The following weeks I decided to ask about hiking in the most random conversations to my friends. And I asked all my friends – black, white, Hispanic, mixed, all. To my surprise more of my black and Hispanic friends were either regular or on occasion hikers than my white friends. So where did this misconception come from? Why does society think blacks don’t hike?

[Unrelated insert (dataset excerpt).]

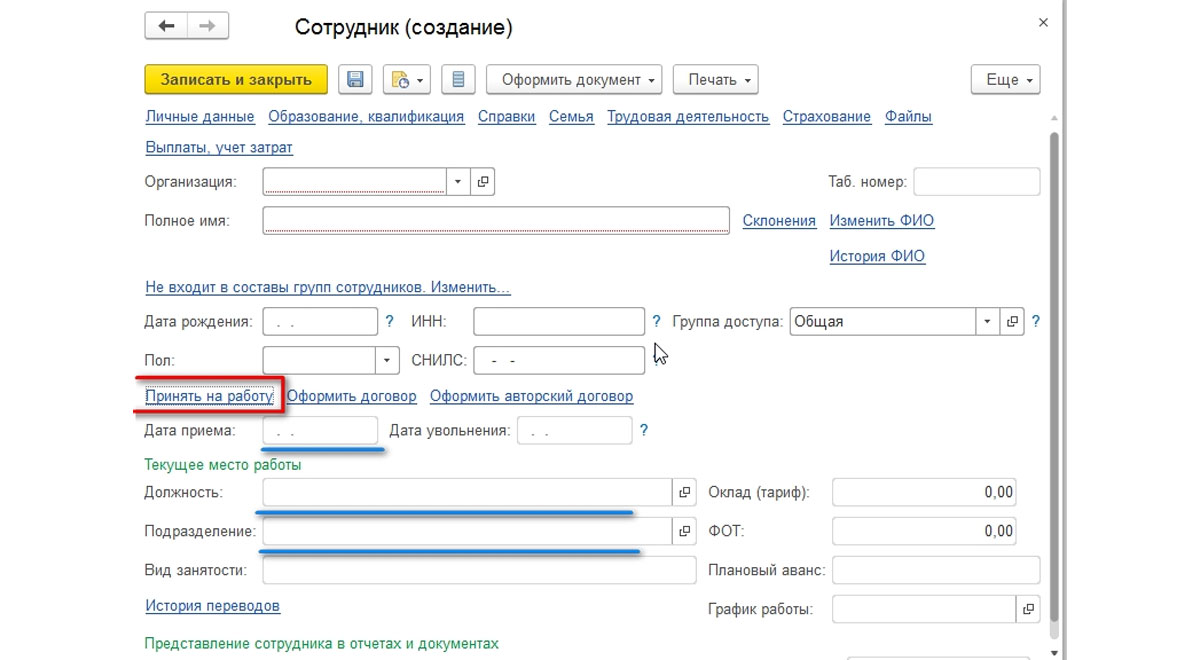Open the Должность selection form icon

[685, 492]

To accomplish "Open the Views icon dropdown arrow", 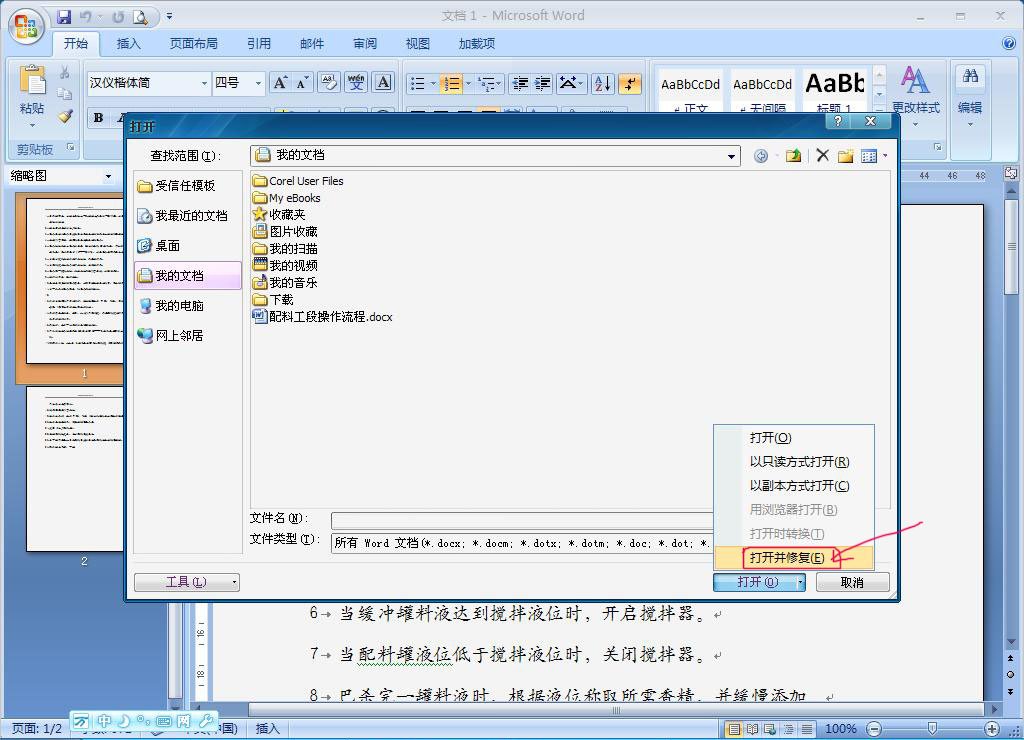I will point(884,156).
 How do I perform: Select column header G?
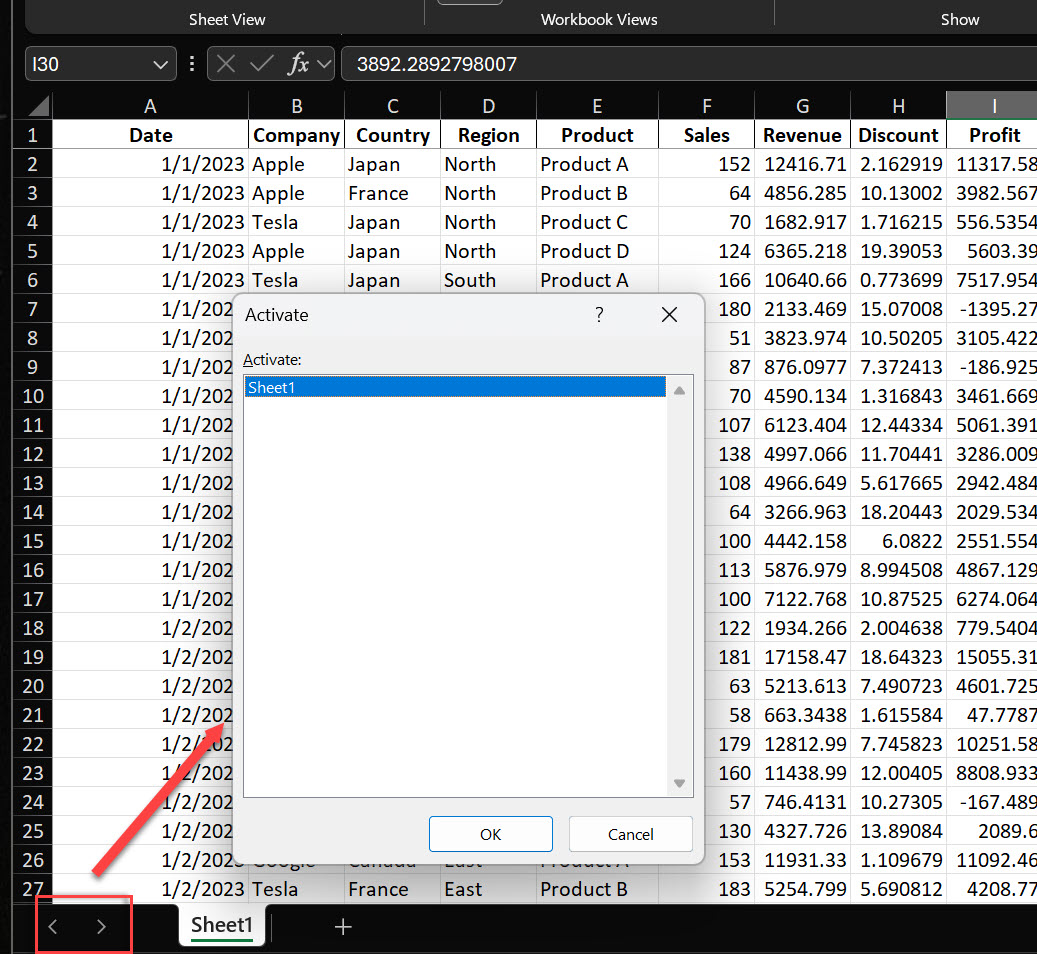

During one of my conversations my black actor friend Ashley gave me some insight on how she got into hiking – health benefits and not having to pay a membership fee. Ashley is small like me but not because of her genetics. She got really sick and lost a lot of weight. Since then she has been dealing with an up and down health while not being able to gain all her weight back. Although hiking is a low impact sport, Ashley is still able to get an overall body toning due to the constant movement in her shoulders, arms, abdominals, hips, butt, legs, knees and ankles that contributes to getting tighter muscles.
Aside from the physical aspect, spiritually, and mentally she appreciates getting a workout with the stillness of nature surrounding her. “It’s a different kind of calmness than [yoga]. It forces you to stop and [really] think about the things that are going on in life and to mediate and work things out within yourself,” says Ashley.
After talking with my friends and even some of my local hikers, I’m still not able to come up with a definitive answer as to how this “Black folk don’t hike” misconception formed. Maybe it’s because of the many negative depiction of blacks being portrayed in society or maybe black people for such a long time didn’t want to come off as too “African”. Who knows? What I do know is that we, black people do hike and we love it and for many reasons.
If you ever thought about going hiking, I challenge you to go for it! Take some friends with you too. You might be surprised by how much you enjoy it as well as your body. Take pictures of your hike and share them with society. By us simply being us and continue to share our greatness with society, one day this misconception will disappear.